SUPPLIED DATA ::
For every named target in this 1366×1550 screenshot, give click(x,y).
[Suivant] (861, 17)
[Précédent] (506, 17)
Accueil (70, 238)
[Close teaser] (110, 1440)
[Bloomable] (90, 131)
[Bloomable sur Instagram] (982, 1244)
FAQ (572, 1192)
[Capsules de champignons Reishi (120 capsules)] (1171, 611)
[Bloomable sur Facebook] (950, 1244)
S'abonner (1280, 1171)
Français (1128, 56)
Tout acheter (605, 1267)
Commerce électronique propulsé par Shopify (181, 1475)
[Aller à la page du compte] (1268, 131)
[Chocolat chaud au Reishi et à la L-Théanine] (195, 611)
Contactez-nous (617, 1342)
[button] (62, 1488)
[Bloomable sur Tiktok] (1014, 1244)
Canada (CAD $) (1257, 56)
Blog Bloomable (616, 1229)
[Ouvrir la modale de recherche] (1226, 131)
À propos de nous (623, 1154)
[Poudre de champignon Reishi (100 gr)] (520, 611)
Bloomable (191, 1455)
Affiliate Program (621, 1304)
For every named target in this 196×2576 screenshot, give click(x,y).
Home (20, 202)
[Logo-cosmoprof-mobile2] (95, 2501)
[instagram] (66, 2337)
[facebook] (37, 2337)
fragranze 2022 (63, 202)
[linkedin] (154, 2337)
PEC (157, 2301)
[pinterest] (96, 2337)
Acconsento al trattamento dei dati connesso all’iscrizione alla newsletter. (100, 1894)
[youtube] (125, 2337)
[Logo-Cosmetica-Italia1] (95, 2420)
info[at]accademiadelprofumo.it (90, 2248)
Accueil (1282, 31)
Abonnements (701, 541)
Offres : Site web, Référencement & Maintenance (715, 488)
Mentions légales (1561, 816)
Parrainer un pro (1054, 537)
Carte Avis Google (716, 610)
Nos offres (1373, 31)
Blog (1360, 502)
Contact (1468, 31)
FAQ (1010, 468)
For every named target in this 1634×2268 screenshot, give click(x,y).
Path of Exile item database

TRY IT :: Retype the records above in full. Every word should match.

ANSWER SECTION ::
For every named target in this 1366×1550 screenshot, give click(x,y).
[Suivant] (861, 17)
[Précédent] (506, 17)
Accueil (70, 238)
[Close teaser] (110, 1440)
[Bloomable] (90, 131)
[Bloomable sur Instagram] (982, 1244)
FAQ (572, 1192)
[Capsules de champignons Reishi (120 capsules)] (1171, 611)
[Bloomable sur Facebook] (950, 1244)
S'abonner (1280, 1171)
Français (1128, 56)
Tout acheter (605, 1267)
Commerce électronique propulsé par Shopify (181, 1475)
[Aller à la page du compte] (1268, 131)
[Chocolat chaud au Reishi et à la L-Théanine] (195, 611)
Contactez-nous (617, 1342)
[button] (62, 1488)
[Bloomable sur Tiktok] (1014, 1244)
Canada (CAD $) (1257, 56)
Blog Bloomable (616, 1229)
[Ouvrir la modale de recherche] (1226, 131)
À propos de nous (623, 1154)
[Poudre de champignon Reishi (100 gr)] (520, 611)
Bloomable (191, 1455)
Affiliate Program (621, 1304)
For every named target in this 196×2576 screenshot, give click(x,y).
Home (20, 202)
[Logo-cosmoprof-mobile2] (95, 2501)
[instagram] (66, 2337)
[facebook] (37, 2337)
fragranze 2022 (63, 202)
[linkedin] (154, 2337)
PEC (157, 2301)
[pinterest] (96, 2337)
Acconsento al trattamento dei dati connesso all’iscrizione alla newsletter. (100, 1894)
[youtube] (125, 2337)
[Logo-Cosmetica-Italia1] (95, 2420)
info[at]accademiadelprofumo.it (90, 2248)
Accueil (1282, 31)
Abonnements (701, 541)
Offres : Site web, Référencement & Maintenance (715, 488)
Mentions légales (1561, 816)
Parrainer un pro (1054, 537)
Carte Avis Google (716, 610)
Nos offres (1373, 31)
Blog (1360, 502)
Contact (1468, 31)
FAQ (1010, 468)
For every named target in this 1634×2268 screenshot, give click(x,y).
Path of Exile item database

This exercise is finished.